__WHAT IS BEING ASKED__.
Return, from the data below, each line that contains the word "computer".
++++++++++
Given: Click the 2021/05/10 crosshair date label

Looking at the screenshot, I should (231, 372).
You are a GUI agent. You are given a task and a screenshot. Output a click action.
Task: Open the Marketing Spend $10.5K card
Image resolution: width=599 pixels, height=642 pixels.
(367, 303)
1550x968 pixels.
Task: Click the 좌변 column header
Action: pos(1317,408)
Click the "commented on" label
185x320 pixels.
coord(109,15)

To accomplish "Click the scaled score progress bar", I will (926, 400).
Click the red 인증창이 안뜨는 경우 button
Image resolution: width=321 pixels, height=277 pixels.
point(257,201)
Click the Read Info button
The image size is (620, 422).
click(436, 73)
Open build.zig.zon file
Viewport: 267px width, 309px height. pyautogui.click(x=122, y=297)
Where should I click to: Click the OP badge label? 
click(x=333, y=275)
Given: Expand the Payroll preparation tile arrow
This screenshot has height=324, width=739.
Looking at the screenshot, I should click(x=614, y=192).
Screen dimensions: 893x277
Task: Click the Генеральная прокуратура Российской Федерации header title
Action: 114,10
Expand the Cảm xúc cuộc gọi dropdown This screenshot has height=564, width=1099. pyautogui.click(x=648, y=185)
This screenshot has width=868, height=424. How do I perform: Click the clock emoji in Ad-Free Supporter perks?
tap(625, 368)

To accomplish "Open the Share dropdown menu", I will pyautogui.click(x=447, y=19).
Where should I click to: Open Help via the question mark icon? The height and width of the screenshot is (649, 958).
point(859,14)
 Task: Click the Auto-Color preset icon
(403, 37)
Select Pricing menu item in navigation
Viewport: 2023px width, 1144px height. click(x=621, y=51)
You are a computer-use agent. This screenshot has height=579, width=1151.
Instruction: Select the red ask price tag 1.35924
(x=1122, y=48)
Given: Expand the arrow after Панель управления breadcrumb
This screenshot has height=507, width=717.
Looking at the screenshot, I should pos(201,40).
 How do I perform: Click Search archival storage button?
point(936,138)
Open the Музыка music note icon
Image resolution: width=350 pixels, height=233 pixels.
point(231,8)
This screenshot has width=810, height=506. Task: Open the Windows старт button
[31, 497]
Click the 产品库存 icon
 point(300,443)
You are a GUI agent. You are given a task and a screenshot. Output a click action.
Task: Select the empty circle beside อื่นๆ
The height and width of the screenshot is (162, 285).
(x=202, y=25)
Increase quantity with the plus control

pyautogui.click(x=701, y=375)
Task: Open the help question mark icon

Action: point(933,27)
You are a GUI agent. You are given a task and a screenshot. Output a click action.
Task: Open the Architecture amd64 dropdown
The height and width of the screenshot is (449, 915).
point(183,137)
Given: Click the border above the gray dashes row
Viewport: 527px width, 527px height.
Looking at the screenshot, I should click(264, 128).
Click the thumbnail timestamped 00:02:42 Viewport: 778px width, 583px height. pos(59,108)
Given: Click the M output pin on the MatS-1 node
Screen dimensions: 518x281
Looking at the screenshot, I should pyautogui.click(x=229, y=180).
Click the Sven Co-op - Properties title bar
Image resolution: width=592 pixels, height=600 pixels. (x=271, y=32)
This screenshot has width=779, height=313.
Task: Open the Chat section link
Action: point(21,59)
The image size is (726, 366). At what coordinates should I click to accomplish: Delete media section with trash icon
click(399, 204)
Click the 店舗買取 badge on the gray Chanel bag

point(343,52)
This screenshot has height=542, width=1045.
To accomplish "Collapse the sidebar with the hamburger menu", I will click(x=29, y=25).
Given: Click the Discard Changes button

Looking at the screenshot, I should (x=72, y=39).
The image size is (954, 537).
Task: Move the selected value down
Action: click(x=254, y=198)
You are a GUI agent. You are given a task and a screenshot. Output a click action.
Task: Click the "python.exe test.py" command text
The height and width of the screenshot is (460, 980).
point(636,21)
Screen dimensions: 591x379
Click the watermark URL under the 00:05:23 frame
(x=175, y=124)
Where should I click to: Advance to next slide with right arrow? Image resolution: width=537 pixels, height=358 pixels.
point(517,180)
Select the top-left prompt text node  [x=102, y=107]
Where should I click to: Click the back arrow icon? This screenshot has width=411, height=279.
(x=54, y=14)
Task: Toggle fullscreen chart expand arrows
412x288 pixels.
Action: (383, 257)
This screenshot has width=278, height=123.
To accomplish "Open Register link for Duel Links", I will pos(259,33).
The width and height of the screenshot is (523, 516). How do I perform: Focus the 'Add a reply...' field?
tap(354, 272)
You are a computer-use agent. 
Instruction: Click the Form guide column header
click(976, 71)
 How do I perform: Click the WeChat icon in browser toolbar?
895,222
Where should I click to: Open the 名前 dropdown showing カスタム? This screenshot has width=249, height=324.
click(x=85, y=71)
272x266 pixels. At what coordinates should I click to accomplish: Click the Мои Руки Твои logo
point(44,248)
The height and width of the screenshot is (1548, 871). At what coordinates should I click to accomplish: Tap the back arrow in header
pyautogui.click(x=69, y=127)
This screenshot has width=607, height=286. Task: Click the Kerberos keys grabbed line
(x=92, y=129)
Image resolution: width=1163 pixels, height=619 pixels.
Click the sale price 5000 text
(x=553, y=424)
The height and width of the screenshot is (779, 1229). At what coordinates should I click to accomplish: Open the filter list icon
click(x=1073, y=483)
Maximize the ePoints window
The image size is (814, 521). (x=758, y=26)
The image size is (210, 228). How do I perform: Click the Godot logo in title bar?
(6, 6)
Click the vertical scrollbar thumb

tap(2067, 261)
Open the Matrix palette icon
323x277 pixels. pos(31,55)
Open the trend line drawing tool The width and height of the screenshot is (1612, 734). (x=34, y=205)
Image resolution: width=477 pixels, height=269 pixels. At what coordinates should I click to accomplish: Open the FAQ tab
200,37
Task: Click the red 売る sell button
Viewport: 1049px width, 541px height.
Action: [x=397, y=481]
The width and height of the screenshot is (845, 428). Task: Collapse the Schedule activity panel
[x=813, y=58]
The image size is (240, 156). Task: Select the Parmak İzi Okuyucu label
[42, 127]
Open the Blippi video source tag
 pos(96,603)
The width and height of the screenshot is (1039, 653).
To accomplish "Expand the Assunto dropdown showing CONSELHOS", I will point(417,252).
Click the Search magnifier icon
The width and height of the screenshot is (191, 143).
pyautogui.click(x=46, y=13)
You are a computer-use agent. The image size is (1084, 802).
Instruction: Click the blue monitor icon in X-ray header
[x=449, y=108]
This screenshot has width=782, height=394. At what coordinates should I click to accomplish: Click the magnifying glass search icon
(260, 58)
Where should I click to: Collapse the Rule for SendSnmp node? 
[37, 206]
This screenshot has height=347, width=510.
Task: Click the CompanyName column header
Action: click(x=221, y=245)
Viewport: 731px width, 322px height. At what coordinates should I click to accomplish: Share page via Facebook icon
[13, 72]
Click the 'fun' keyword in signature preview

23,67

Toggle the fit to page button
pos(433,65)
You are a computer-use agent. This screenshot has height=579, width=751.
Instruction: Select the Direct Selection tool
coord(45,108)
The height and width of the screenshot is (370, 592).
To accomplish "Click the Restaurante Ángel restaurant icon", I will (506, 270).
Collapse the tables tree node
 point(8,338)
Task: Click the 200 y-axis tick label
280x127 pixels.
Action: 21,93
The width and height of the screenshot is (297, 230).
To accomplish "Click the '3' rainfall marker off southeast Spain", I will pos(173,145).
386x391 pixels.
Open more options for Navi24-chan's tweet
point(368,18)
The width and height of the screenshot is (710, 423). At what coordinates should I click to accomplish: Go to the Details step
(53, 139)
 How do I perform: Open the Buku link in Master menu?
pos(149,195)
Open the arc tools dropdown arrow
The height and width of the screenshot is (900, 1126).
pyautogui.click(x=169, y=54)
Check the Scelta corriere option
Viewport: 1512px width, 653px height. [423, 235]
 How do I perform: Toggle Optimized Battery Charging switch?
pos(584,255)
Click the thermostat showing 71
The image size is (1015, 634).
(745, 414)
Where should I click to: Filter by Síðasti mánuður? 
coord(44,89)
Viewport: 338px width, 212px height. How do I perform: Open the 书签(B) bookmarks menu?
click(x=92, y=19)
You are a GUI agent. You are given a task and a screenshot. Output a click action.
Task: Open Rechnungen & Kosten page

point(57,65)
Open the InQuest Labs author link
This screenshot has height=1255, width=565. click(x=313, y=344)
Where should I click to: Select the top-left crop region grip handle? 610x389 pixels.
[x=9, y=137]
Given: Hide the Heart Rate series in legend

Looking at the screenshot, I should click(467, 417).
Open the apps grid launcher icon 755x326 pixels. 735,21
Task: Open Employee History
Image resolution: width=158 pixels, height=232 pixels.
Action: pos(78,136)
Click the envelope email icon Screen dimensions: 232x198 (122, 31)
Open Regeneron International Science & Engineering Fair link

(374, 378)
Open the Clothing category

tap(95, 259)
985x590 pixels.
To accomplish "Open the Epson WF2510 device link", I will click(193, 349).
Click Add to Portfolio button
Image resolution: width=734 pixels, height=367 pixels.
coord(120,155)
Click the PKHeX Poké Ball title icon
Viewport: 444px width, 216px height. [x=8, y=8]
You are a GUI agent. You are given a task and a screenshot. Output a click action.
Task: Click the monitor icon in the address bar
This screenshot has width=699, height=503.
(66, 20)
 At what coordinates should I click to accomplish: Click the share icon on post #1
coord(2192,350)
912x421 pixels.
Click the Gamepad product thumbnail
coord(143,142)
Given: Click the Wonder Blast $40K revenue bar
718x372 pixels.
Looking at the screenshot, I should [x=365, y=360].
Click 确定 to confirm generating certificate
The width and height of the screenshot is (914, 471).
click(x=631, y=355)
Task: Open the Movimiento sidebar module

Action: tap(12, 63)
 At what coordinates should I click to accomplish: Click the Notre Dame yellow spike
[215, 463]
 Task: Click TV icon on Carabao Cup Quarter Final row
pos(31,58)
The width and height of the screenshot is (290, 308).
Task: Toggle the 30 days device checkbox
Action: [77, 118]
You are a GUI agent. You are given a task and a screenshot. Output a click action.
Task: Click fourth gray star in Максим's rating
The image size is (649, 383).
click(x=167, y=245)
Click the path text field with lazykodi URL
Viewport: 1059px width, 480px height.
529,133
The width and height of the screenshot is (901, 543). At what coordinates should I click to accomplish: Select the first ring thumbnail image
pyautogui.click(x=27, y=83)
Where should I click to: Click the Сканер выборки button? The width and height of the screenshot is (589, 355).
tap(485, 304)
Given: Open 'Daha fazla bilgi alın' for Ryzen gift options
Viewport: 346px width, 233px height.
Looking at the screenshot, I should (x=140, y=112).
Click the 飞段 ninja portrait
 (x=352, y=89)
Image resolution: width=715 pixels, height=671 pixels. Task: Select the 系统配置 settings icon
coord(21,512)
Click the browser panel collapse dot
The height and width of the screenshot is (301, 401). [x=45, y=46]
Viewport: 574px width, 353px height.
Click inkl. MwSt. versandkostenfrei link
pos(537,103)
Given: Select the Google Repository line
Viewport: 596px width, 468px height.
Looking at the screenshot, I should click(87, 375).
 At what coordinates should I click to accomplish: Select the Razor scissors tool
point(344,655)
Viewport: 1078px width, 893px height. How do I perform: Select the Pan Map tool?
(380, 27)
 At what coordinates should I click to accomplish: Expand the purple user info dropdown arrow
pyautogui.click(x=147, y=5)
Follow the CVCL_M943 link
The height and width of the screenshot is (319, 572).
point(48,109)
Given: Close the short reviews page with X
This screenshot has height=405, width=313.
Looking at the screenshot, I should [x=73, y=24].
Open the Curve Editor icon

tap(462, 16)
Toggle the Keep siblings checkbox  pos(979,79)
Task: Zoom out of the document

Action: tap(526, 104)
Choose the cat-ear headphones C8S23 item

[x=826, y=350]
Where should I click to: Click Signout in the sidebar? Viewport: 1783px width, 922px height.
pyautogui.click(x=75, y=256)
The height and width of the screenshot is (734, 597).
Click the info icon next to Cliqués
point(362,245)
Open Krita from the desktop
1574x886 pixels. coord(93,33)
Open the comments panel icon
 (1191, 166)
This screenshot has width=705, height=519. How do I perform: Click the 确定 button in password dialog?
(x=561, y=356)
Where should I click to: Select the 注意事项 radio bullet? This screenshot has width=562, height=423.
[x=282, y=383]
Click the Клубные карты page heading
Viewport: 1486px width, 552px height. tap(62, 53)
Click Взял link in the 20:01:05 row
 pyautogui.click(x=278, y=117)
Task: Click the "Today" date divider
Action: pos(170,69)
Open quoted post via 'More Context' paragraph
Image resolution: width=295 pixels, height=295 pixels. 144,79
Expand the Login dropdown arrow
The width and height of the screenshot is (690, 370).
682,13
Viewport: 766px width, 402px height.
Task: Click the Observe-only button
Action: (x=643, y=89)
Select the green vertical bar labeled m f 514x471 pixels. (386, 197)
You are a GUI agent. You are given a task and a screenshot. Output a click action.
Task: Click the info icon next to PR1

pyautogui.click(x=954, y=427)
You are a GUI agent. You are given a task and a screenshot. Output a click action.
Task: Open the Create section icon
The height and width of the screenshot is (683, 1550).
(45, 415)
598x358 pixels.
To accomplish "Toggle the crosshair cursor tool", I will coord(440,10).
++++++++++
__ANSWER TO THIS PROBLEM__.
You are a computer-use agent. This screenshot has height=579, width=1151.
You are a computer-use agent. 
You are a computer-use agent. The image size is (1084, 802).
You are a computer-use agent. This screenshot has height=579, width=751.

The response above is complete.